The roots of the polynomial $f\left( x \right)={{x}^{3}}+12{{x}^{2}}+21x+10$ are $\left\{ -1,-10 \right\}$.
Determine values of p and q where p are the factors of the constant in the polynomial and q are the factors of the leading coefficient of the polynomial. $p=\pm 1,\pm 2,\pm 5,\pm 10$ $q=\pm 1$ Calculate $\frac{p}{q}$. $\frac{p}{q}=\pm 1,\pm 2,\pm 5,\pm 10$ According to Descartes’ s rule of signs, the function $f\left( x \right)={{x}^{3}}+12{{x}^{2}}+21x+10$ has zero sign changes. Since the function $f\left( x \right)$ has no variations in sign, the function $f\left( x \right)$ has zero positive real roots. Further, evaluate $f\left( -x \right):$ \begin{align} & f\left( x \right)={{x}^{3}}+12{{x}^{2}}+21x+10 \\ & f\left( -x \right)={{\left( -x \right)}^{3}}+12{{\left( -x \right)}^{2}}+21\left( -x \right)+10 \\ & =-{{x}^{3}}+12{{x}^{2}}-21x+10 \end{align} There are three variations in sign. Thus, there are 3 negative real zeros or $3-2=1$ negative real zero.
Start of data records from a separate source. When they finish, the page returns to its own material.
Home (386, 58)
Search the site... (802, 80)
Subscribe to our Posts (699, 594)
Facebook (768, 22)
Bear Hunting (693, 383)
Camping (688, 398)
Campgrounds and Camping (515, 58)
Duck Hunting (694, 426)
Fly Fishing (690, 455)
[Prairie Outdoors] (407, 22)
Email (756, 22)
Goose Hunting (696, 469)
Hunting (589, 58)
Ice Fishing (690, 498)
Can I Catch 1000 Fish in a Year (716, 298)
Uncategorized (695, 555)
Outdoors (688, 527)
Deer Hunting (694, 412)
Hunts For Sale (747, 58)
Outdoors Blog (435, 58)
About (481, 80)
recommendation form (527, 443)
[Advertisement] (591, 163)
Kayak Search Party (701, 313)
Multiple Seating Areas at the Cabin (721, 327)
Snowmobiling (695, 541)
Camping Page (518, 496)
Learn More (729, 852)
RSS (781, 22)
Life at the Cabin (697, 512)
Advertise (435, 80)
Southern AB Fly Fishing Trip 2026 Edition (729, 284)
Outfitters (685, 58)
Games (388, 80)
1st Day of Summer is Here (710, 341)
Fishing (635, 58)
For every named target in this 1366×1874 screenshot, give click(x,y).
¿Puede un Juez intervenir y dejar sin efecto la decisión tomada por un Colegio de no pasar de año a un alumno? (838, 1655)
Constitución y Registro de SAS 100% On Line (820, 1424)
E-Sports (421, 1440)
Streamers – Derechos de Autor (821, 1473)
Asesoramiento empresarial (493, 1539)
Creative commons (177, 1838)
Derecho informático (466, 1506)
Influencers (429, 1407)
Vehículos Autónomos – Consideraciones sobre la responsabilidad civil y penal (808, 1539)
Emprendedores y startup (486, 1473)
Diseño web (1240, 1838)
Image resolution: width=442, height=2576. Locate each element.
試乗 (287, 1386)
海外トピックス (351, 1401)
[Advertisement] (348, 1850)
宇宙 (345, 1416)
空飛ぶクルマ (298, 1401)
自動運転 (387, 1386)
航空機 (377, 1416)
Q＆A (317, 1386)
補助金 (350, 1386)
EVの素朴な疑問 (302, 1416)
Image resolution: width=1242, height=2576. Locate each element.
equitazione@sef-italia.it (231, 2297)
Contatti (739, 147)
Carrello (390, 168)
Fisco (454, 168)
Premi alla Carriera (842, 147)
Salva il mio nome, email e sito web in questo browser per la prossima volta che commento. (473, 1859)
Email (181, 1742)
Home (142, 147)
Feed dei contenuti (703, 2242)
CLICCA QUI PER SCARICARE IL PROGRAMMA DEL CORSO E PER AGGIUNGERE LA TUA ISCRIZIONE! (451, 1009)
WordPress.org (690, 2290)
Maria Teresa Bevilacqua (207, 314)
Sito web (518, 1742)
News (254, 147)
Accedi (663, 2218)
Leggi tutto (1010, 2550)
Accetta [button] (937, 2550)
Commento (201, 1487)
Test $x=-1$ as a root of the polynomial: \begin{align} & f\left( x \right)={{x}^{3}}+12{{x}^{2}}+21x+10 \\ & f\left( -1 \right)={{\left( -1 \right)}^{3}}+12{{\left( -1 \right)}^{2}}+21\left( -1 \right)+10 \\ & =-1+12-21+10 \\ & =0 \end{align} Therefore $\left( x+1 \right)$ is a factor of the polynomial. Divide the equation $f\left( x \right)$ by $\left( x+1 \right)$: $\frac{{{x}^{3}}+12{{x}^{2}}+21x+10}{x+1}={{x}^{2}}+11x+10$ Thus, the polynomial can be expressed as $f\left( x \right)=\left( x+1 \right)\left( {{x}^{2}}+11x+10 \right)$. Equatethe polynomial equal to zero. \begin{align} & \left( x+1 \right)\left( {{x}^{2}}+11x+10 \right)=0 \\ & \left( x+1 \right)\left( x+1 \right)\left( x+10 \right)=0 \\ & x=-1,-1,-10 \end{align} The solution of the polynomial is $\left\{ -1,-10 \right\}$.